What astonishes me is the failure of the government to control these elements. In an interview to Mumbai Mirror, the Managing Trustee of Sanatan Sanstha, Virendra Marathe openly said they give arms training. Why does a spiritual organization need to do hat? The viciousness of the Sanatan Sanstha can be easily summed up when it calls RSS a moderate organisation. And as a journalist, if one does not talk against them, then who and what do we talk about? The proliferation of such elements goes against the idea of our Constitution. A response to a book is a book not a bullet. But organisations like these are beyond comprehending this simple thought.

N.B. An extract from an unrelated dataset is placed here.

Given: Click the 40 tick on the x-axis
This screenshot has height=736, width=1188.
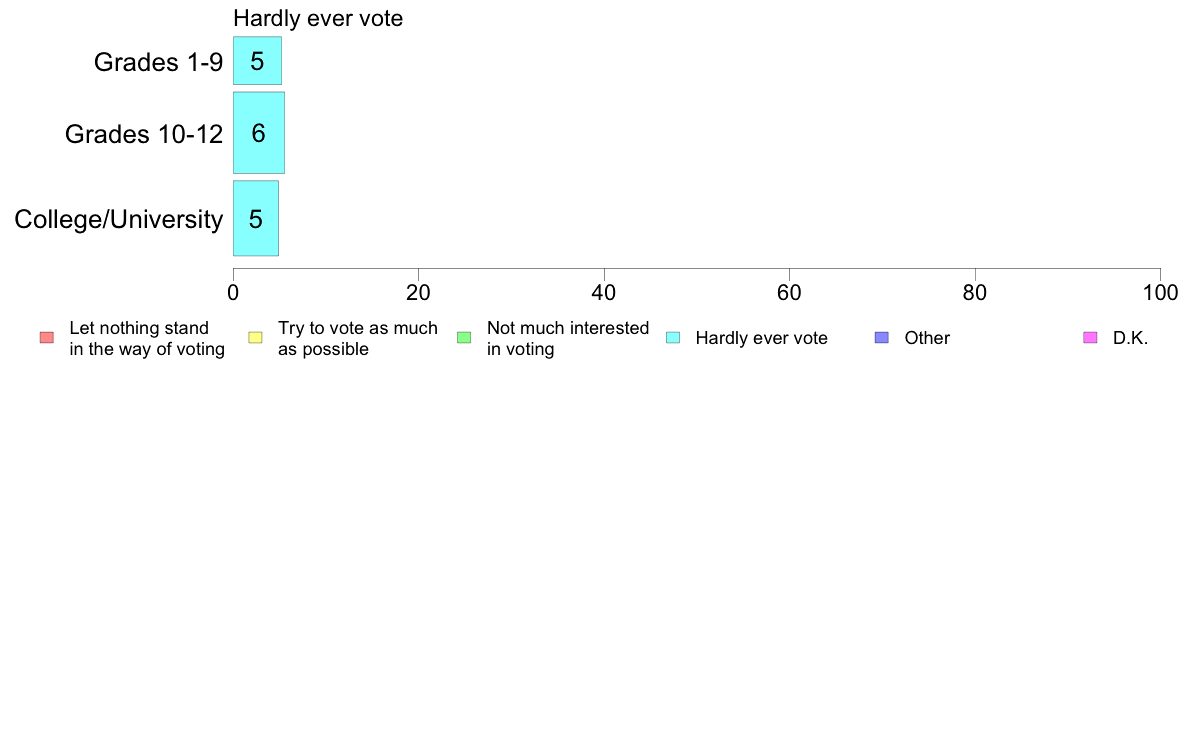Looking at the screenshot, I should point(604,293).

When I see Mukta Dabholkar I often wonder what the killers of Narendra Dabholkar must be thinking. Do they ever look at their children and try to put Mukta in their place? Is the animal within them so powerful that they forget the very religion that they claim to follow? How can anybody justify murder? Naïve questions may be because if was so simple, at least the abuses on twitter would stop.
How has all this impacted me? As a journalist and a strong believer in freedom of expression I was of course firmly with Nikhil. But I was not as fearless as he was and still is. One day while talking about the threats of kidnapping our son, I casually asked him what his reaction would be if something like that really happened and he said, “It would be the price we would have to pay for my kind of journalism!” I hated him for this reply.

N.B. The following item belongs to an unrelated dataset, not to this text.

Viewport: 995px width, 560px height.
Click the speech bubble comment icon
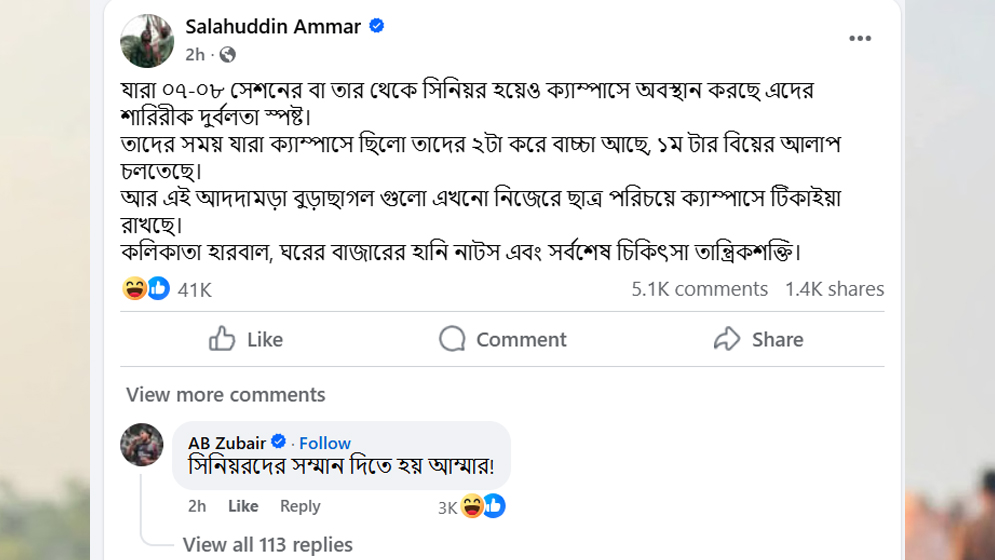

But then I came to terms with his kind of journalism. It is fair, gives space to all ideologies but is based firmly in a strong belief in the Indian Constitution. Being neutral doesn’t mean you sit on the fence; hence there never was any ambiguity in his stand. He has always been a firm believer in non- violence and free speech. I remember his argument with some Dalit organizations when they came to our office protesting against Arun Shourie, whose weekly column appeared in Mahanagar and who had written a series of articles against Dr. Babasaheb Ambedkar. He defended Shourie’s right to write what he feels is right. Whether as an editor he agreed with it or not was beside the point.
It took me a little while to get used to living with the journalist Nikhil Wagle. We have had our share of arguments and fights. And I realized that not just journalism, but the values that he believes in the way he lives; it’s a way of life. He never ever preached anything that he did not practice, in his professional and personal life. Also, I understood that while we might disagree on certain issues, our basic principles are same and if I have to be true to myself, I need to support this man. This also meant that I will have to accept these threats and attacks as a part of our life. I would have to get used to police officers coming home to offer security and Nikhil asking them to go back. I would have to act normal while pacifying his worried mother.
I still haven’t got used to these abuses and threats. It still disturbs me, though I try to not show it. It still makes me look back every time we go for a walk. It still makes me insecure when he refuses police protection. I still try to argue with him for being so aggressive. But I will never ever try to stop him from what he is doing. Come what may!